## Problem
Print the line containing "Instruction: Expand Steam" and all lines after it to the end of the records below, exactly as written. No pictures.

*** Records for this task Section Begins ***

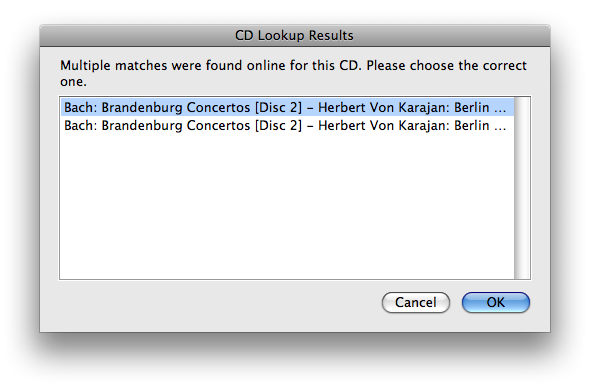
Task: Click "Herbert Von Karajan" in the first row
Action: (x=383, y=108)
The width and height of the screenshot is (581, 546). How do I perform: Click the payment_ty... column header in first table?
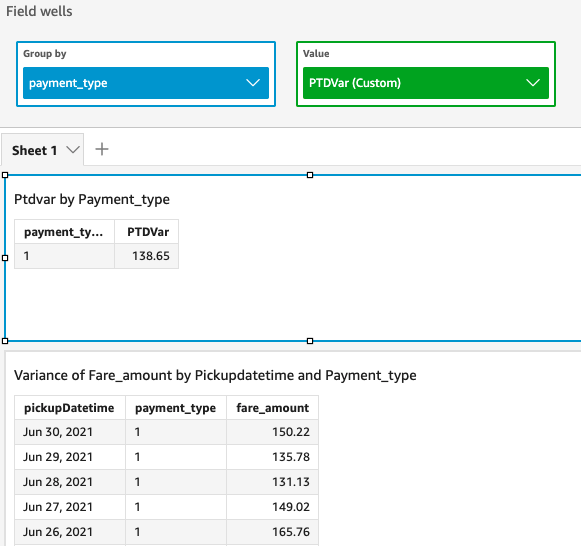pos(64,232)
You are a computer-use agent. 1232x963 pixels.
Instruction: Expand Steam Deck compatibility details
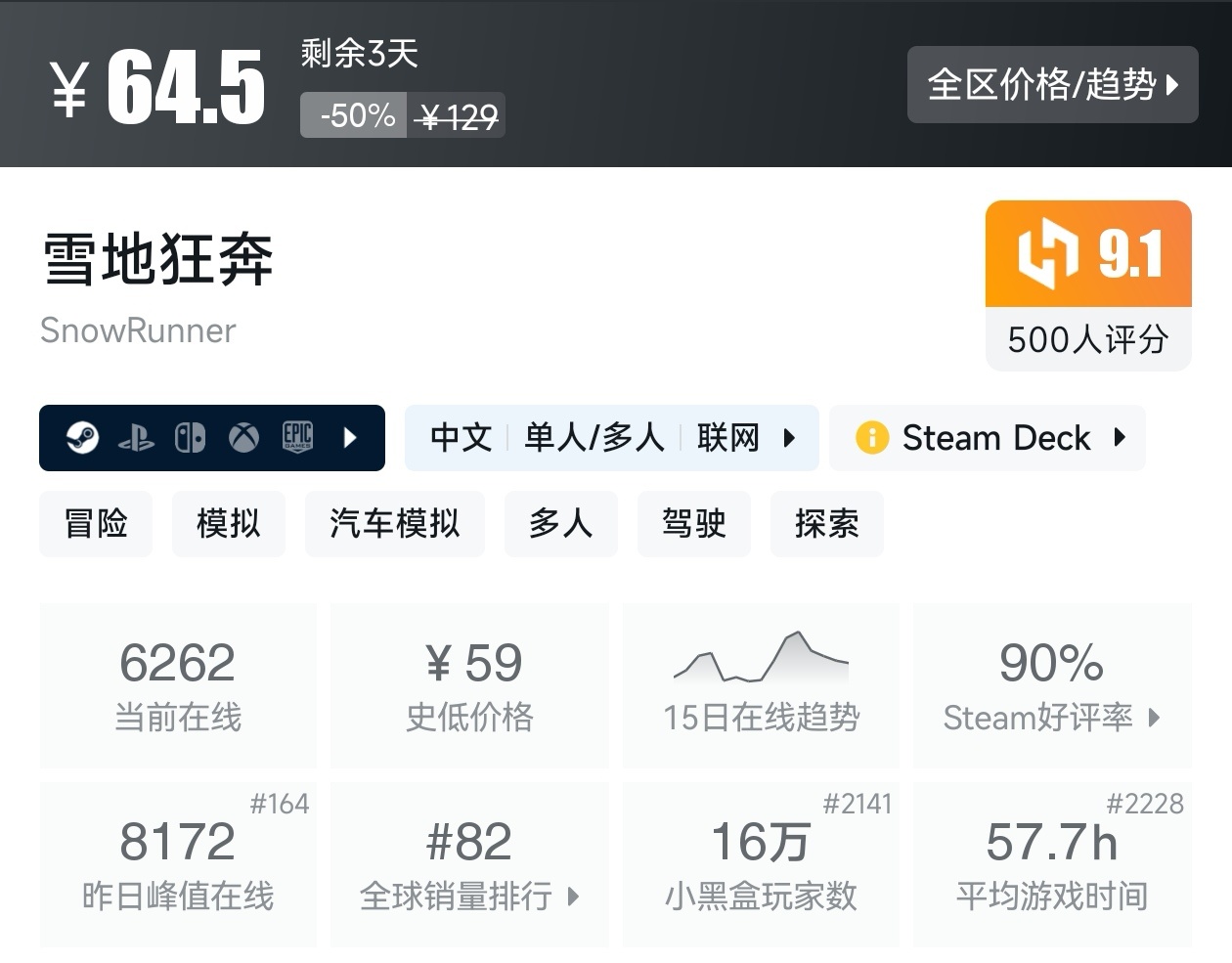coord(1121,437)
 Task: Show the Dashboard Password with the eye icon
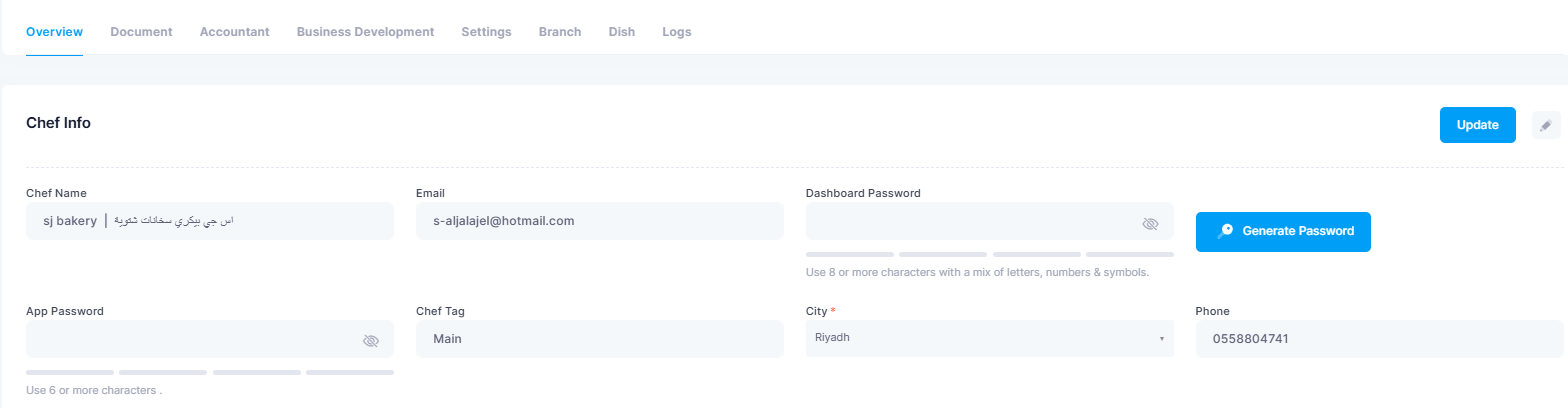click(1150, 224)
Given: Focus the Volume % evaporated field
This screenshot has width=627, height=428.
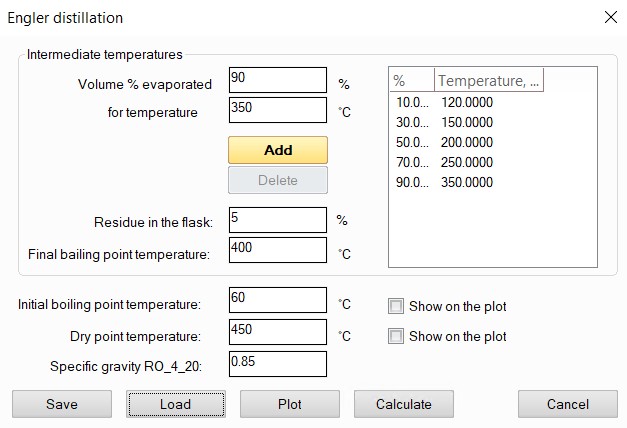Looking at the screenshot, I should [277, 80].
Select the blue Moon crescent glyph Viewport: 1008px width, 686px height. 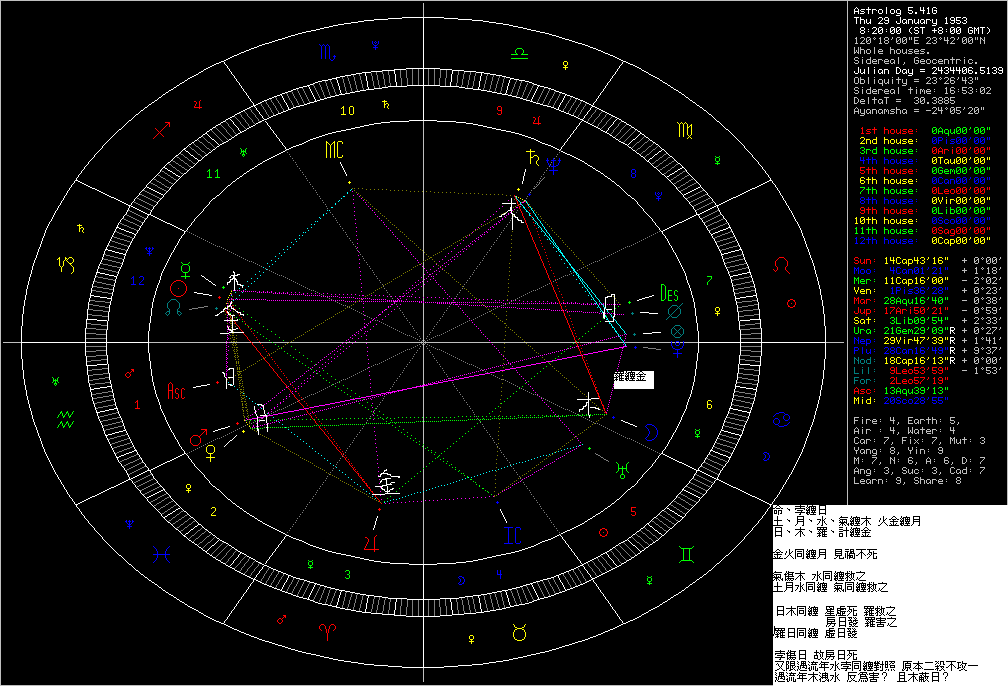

*** Records for this task Section Ends ***

## Expected output
Instruction: Expand Steam Deck compatibility details
coord(1121,437)
 Task: Show the Dashboard Password with the eye icon
click(1150, 224)
Given: Focus the Volume % evaporated field
This screenshot has width=627, height=428.
Looking at the screenshot, I should [277, 80].
Select the blue Moon crescent glyph Viewport: 1008px width, 686px height. 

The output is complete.